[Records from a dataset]
════════════════

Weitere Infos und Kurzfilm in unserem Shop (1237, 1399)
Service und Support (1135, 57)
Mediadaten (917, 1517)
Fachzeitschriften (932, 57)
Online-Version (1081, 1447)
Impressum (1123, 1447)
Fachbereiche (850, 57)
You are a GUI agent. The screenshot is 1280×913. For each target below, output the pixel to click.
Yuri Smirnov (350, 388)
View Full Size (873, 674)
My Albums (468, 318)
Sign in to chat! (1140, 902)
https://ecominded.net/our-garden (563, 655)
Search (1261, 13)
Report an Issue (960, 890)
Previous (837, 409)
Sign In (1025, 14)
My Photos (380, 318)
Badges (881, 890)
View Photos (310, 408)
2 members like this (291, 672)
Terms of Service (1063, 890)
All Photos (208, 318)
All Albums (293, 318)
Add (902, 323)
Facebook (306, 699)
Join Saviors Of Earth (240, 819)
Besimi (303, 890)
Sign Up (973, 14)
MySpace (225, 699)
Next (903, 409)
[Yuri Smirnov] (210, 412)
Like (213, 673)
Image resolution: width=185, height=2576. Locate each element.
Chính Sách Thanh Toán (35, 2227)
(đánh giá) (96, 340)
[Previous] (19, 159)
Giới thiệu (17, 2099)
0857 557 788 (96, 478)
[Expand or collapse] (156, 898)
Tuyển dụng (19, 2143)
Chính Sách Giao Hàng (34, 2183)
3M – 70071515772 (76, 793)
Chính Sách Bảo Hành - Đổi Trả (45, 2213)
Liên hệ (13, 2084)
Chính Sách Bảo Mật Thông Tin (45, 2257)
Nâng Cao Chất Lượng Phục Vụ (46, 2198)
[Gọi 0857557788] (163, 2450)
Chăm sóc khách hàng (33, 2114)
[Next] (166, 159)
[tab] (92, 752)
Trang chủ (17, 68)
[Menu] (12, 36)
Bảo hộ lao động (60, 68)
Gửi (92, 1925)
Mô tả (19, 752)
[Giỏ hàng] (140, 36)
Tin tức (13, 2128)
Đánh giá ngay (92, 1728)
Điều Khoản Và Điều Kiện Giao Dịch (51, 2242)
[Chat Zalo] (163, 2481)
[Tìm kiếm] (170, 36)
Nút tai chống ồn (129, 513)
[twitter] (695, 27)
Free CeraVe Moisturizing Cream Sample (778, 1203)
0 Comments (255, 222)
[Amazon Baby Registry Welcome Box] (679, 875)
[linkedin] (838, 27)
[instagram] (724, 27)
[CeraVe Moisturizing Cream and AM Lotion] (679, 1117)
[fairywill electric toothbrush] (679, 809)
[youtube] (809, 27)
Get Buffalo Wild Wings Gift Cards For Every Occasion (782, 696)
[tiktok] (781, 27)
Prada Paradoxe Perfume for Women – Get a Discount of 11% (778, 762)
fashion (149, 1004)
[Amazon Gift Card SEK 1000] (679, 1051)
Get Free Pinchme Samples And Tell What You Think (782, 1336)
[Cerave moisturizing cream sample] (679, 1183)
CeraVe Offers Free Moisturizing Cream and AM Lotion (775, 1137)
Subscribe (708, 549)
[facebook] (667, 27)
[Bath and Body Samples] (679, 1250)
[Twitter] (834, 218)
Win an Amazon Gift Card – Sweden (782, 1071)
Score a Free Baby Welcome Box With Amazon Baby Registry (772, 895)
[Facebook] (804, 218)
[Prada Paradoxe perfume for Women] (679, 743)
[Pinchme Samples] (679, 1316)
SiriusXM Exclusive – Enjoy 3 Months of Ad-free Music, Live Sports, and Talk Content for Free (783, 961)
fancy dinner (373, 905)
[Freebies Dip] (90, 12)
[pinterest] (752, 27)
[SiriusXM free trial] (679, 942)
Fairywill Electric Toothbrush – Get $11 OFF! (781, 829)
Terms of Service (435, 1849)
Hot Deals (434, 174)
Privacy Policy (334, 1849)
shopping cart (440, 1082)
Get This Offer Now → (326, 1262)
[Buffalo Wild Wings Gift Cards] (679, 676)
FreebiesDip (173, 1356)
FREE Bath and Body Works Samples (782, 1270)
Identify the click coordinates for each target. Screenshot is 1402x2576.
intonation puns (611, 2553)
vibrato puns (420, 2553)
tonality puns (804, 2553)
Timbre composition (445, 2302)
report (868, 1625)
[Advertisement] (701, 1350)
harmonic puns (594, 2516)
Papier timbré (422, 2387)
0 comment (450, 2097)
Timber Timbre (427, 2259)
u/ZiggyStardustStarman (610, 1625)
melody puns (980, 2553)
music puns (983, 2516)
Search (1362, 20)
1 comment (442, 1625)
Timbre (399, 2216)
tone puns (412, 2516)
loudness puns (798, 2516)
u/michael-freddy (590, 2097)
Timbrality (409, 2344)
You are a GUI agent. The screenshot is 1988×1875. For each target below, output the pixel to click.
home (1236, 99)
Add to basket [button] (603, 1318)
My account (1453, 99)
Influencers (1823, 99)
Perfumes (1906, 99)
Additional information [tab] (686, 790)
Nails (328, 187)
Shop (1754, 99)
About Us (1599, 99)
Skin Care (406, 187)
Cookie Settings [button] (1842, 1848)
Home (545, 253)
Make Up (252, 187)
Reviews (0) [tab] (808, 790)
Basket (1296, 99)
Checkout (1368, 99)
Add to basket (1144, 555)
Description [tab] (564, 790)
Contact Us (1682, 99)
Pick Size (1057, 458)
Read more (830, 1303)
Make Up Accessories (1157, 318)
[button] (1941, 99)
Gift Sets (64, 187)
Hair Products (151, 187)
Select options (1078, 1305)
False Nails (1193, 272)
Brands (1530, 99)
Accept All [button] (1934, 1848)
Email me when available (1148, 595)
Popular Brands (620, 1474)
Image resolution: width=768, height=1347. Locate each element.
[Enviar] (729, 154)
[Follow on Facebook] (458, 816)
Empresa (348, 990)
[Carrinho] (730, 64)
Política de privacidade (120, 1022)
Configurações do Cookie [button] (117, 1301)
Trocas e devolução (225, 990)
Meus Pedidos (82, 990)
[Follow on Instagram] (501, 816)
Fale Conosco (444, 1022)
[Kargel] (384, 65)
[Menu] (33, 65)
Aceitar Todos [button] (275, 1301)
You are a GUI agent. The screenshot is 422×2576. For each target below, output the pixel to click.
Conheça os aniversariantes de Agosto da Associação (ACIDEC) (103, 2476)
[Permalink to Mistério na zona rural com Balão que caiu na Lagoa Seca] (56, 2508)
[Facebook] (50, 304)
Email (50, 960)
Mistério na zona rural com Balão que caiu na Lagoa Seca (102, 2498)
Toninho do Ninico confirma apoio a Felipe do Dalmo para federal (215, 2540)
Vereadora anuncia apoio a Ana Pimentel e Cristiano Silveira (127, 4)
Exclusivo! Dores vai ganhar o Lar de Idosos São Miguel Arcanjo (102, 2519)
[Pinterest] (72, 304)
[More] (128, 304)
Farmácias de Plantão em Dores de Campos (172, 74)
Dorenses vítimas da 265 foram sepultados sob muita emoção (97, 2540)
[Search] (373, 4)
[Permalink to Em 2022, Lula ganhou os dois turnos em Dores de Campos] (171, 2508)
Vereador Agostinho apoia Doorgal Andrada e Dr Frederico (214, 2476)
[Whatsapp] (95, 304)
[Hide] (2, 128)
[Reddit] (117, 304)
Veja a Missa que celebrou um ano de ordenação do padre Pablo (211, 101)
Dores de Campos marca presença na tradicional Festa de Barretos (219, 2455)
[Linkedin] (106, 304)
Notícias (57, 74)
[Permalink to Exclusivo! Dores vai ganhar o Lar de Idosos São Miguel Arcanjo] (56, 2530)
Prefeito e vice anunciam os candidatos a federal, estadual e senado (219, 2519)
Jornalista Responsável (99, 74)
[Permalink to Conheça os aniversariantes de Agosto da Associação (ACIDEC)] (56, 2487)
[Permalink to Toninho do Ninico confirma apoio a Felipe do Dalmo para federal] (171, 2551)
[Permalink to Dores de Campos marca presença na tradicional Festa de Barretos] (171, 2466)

════════════════

• Work instructions: Say only how many lines among the entries above contain the string "Wings".

• Task response: 2